Going into the ninetieth lap. He took his foot off the accelerator, easing for the turn. In the mirror Franke’s green panzer was still riding his rear end like a hungry barracuda. He saw the Mercedes’s nose dip when Franke braked. The Mercedes would have to drop to a slower speed than the Bugatti to make the turn; Franke would have to stay to the outside and he would have the inside to himself. That was how he judged it and he drove accordingly, braking hard when he came into the curve along the inside rail.

Then he heard the sliding scrape of tires and in the mirror he saw the green Mercedes’s snout yaw toward the center of the glass and he realized that Franke was still there, still crowding him into the inside of the turn, and he knew there was only one reason for Franke to do that.

Franke was going to ram him from behind, break his wheels loose in the turn and toss him tumbling off the track.

He hit the accelerator and straightened the wheel.

It sent him careening toward the outside of the turn. His outside wheels rode up on the steep embankment. In the mirror the Mercedes was still there, swaying because he’d taken Franke by surprise and Franke had been forced to correct his steering.

At the top of the turn he was bending in along the very outside rim of the track and his wheels barely had purchase. Either the Bugatti would grip or it would slide off the track.

The seat bucketed under his rump, off-wheels juddering on gravel. You couldn’t touch the brake because that would be death. You just had to hope the frame would take it, stay flat enough for traction. Anything less low-slung than the Bugatti wouldn’t have the slightest chance.

With two wheels off the track surface the Bugatti held the curve and he skittered onto the verge of the straightaway, accelerating hard and eating toward the center track.

That was when the green Mercedes behind him broke loose. Centrifugal force pulled it right off the track and he glimpsed it up in the air, tail high. In the mirror it executed a ponderous somersault right over the astonished faces of the Italian pit crew in their dugout. It slammed down just beyond the dugout, flat upside-down and when it burst into an enormous sheet of flame he knew there was no chance Erich Franke would come out alive.

But Franke must have known that anyway. From the outset.
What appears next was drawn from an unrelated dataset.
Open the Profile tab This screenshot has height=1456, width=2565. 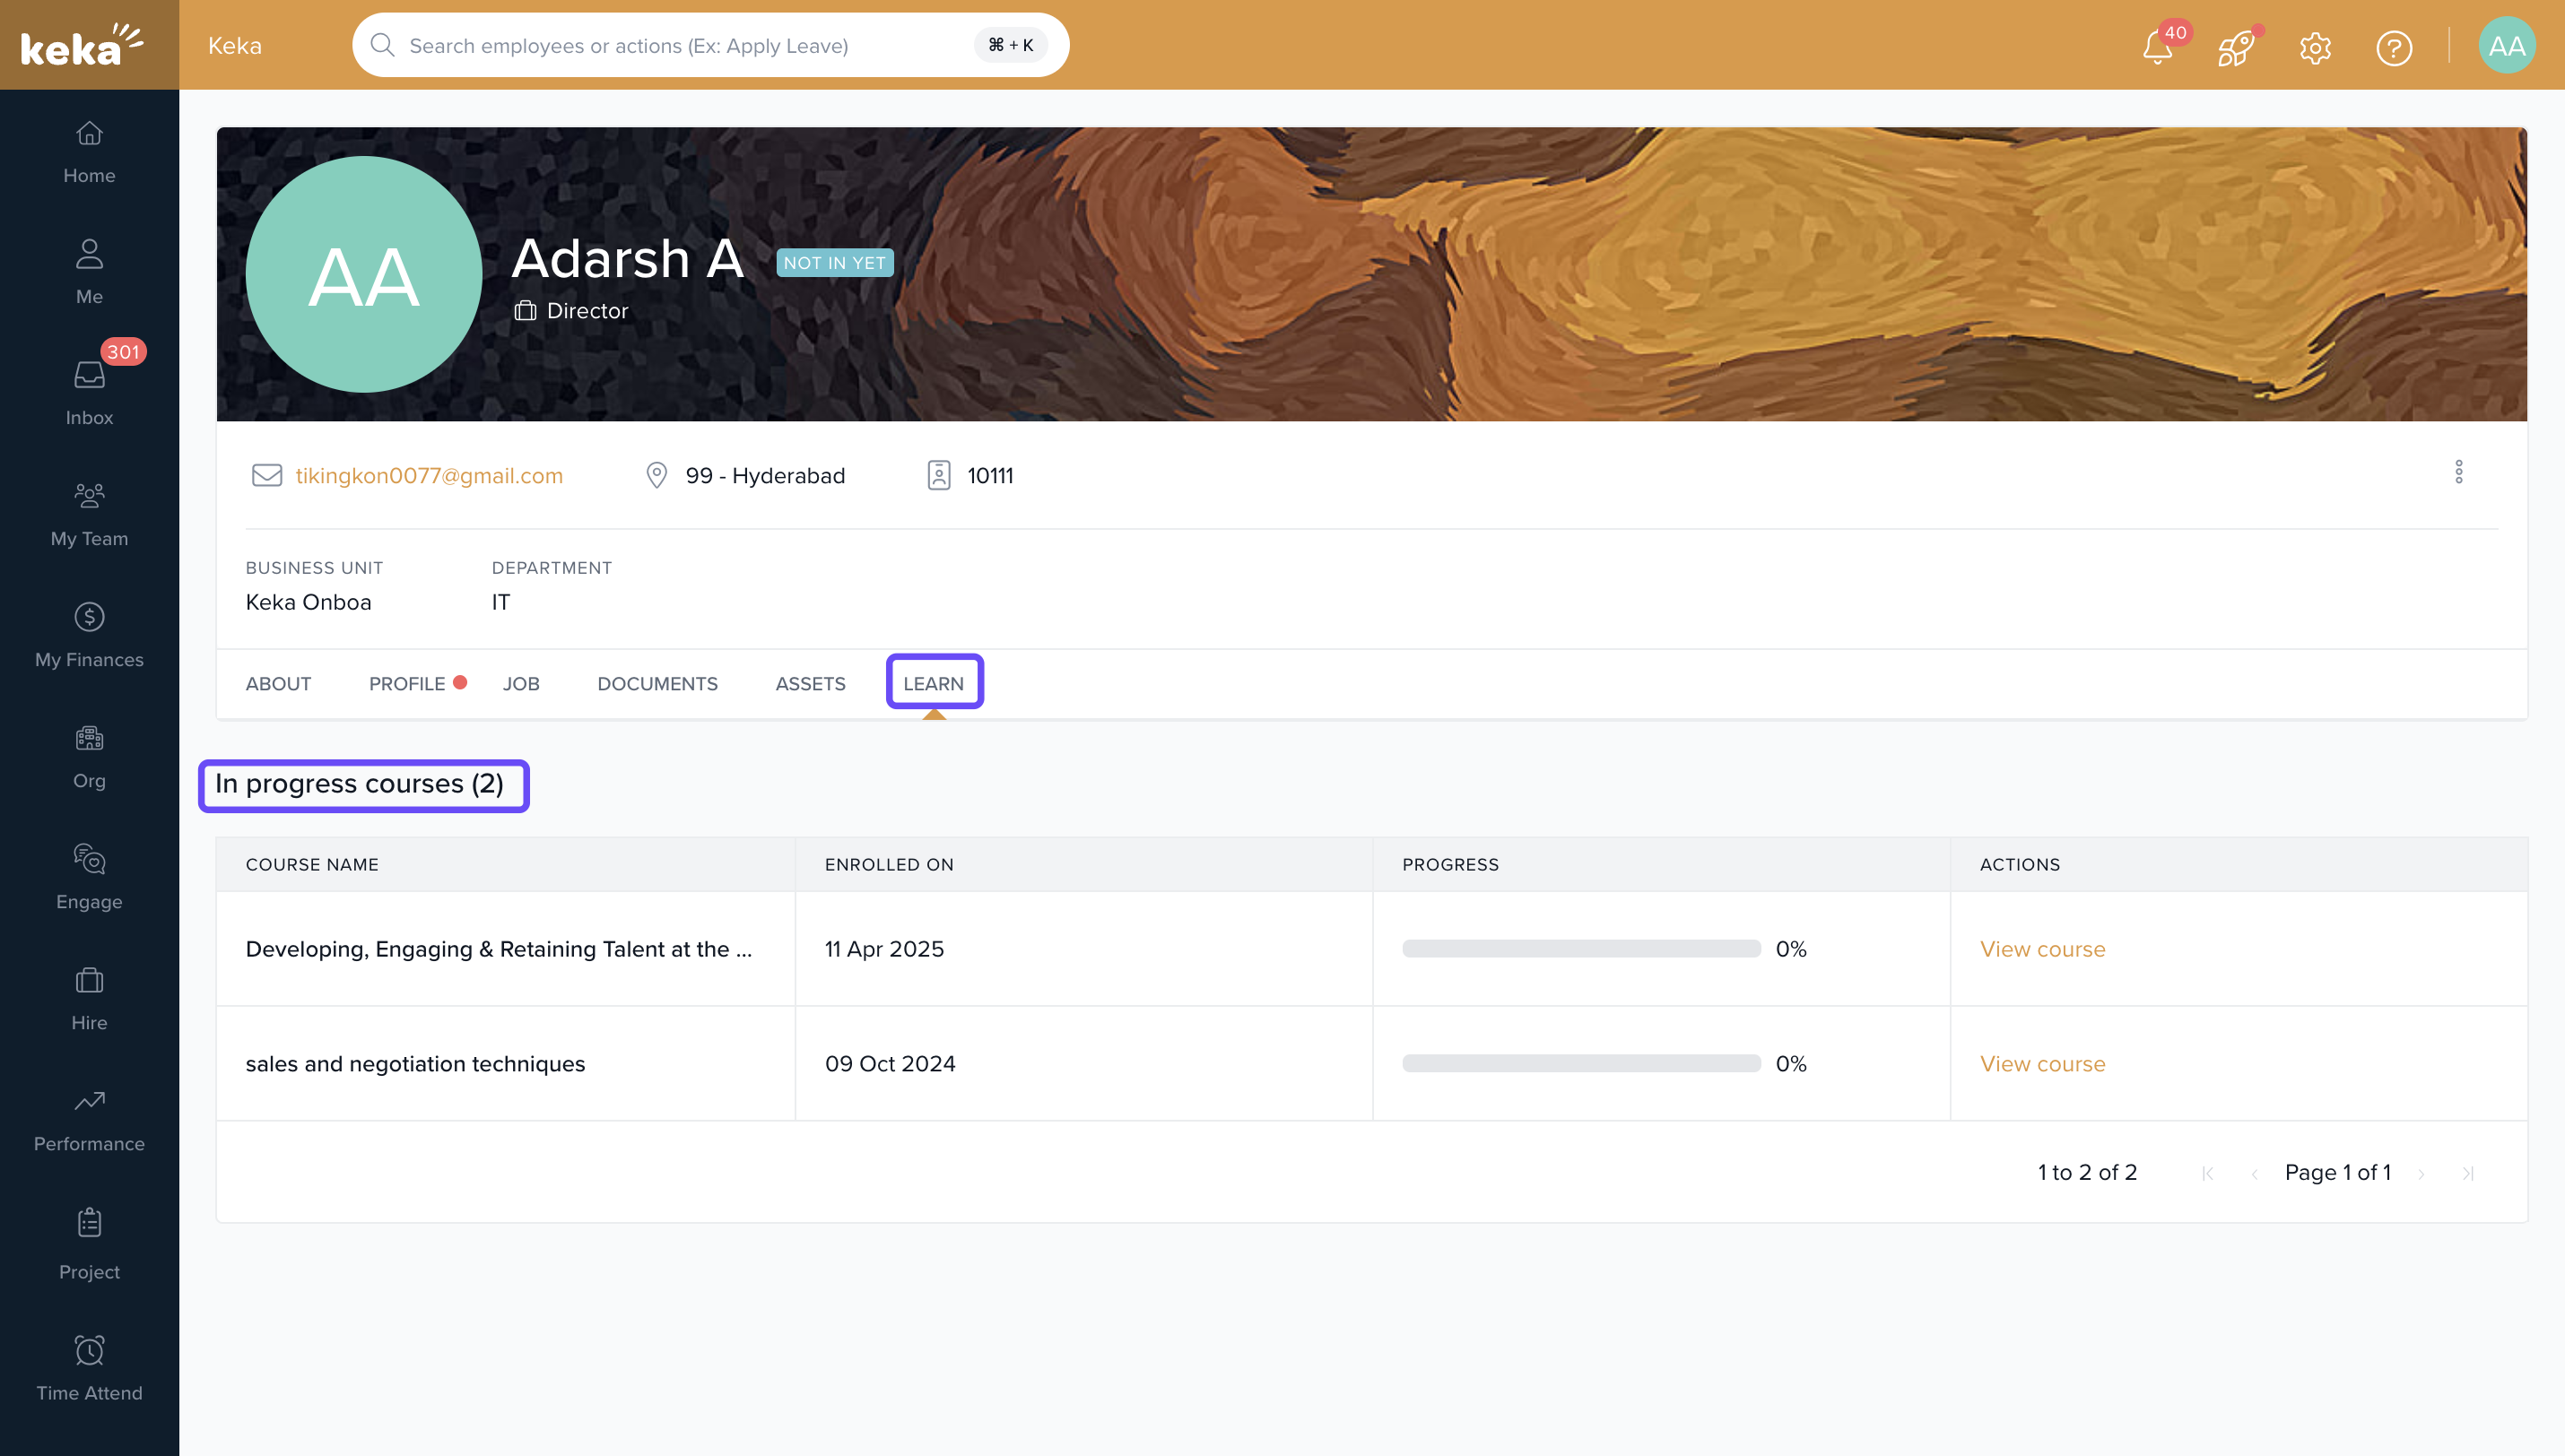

Because once he’d committed himself to the ramming attack there’d been no way for the Mercedes to get through the turn.

Under the eyes of flagmen and race officials the cars idled around the course one half-lap, keeping their positions until the crash trucks and firemen had rushed across the oval.

Through some blind trick of fate the machine had arced clear of the eight men in the Italian dugout and crashed directly behind it in a place where there were no spectators because from that place the roof of the dugout would have obscured their view of the race. No one was hurt except Erich Franke.

Less than twelve minutes after the crash the flagman ordered the race to continue.

On the ninety-fourth lap he passed the Invicta on the straightaway and bluffed an SSK out of the inside position on the far turn. The Talbot-Lago and the Auto Union went into the pits, out of the race. Streicher was in the open, trailed by the one-off-the-pace Alfa Romeo, with Felix closing the margin in grim earnest now because the bloody Fuehrer was not going to win this race; Felix wasn’t dead yet and there were six laps left to decide it.

High anger had infected the Alfa Romeo’s driver and Felix saw him skid too fast through the lap turn, roaring relentlessly in pursuit of the red Mercedes-pure rage driving the car, the search for some obscure vindication because even if the Alfa overtook Streicher it would mean nothing in the record books: Streicher was on his ninety-fifth lap, the Alfa on its ninety-fourth.